### The problem
Copy out each line below that contains the string "icon". Case counts, so a match must have the same capitalization.

### Entries provided
* * *

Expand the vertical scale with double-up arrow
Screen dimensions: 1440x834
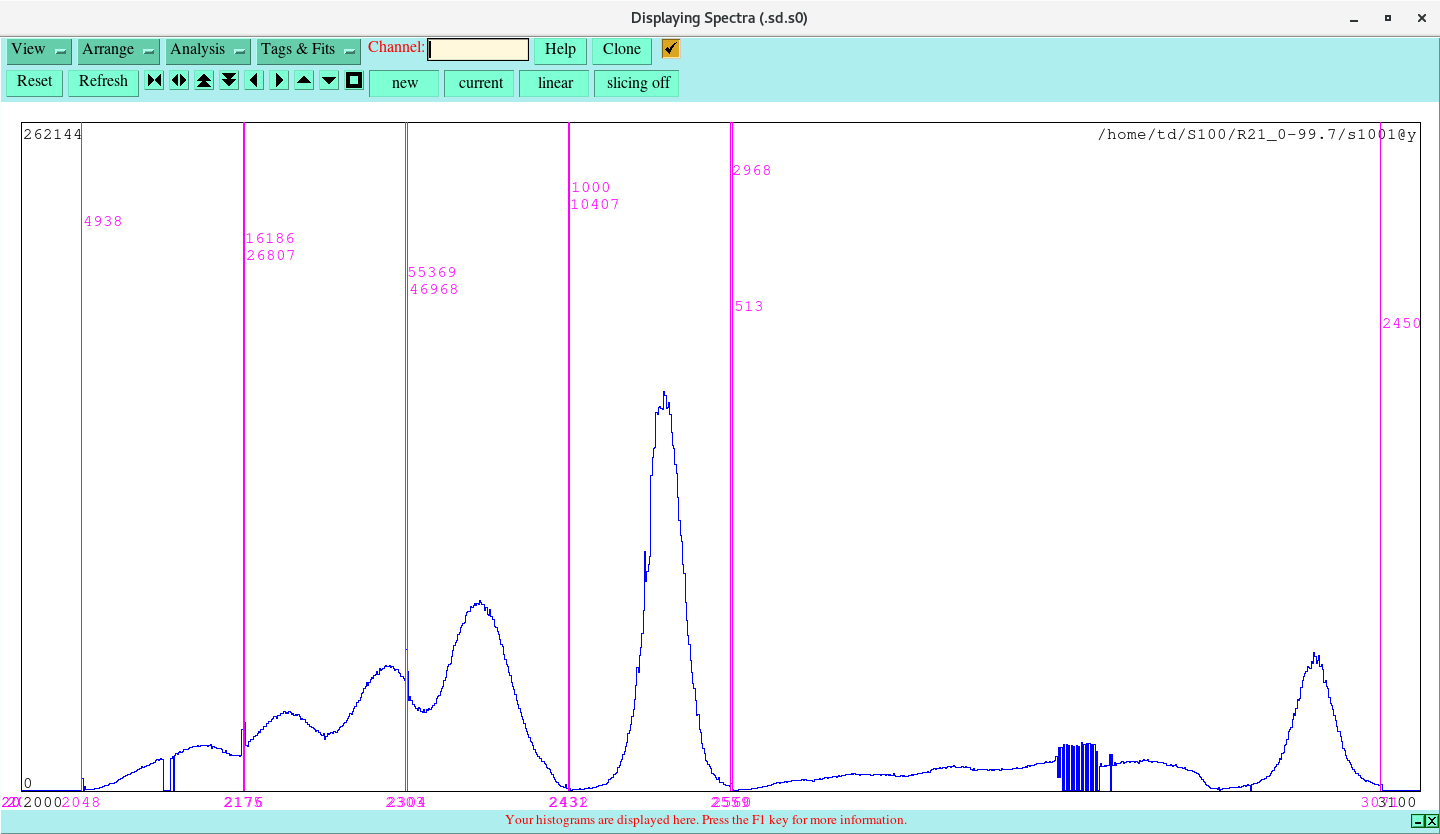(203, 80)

* * *

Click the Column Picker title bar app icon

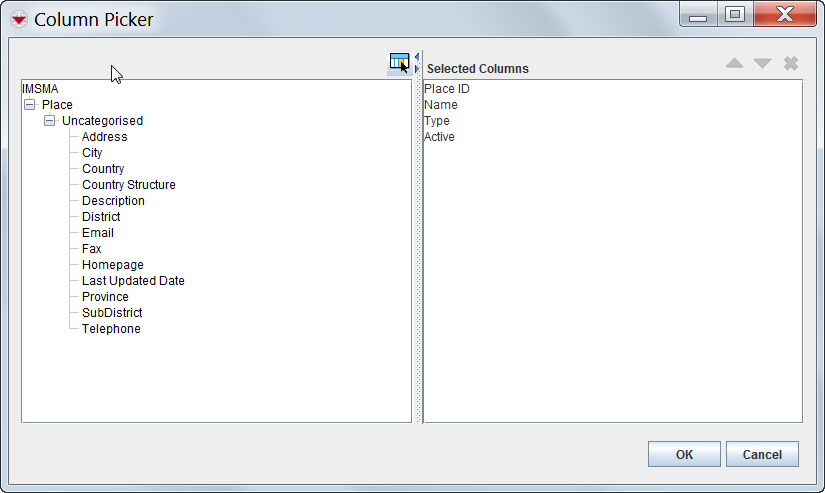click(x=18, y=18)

* * *

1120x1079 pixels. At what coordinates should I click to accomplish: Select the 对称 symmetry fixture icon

* * *

### In response
Click the Column Picker title bar app icon
1120x1079 pixels. At what coordinates should I click to accomplish: Select the 对称 symmetry fixture icon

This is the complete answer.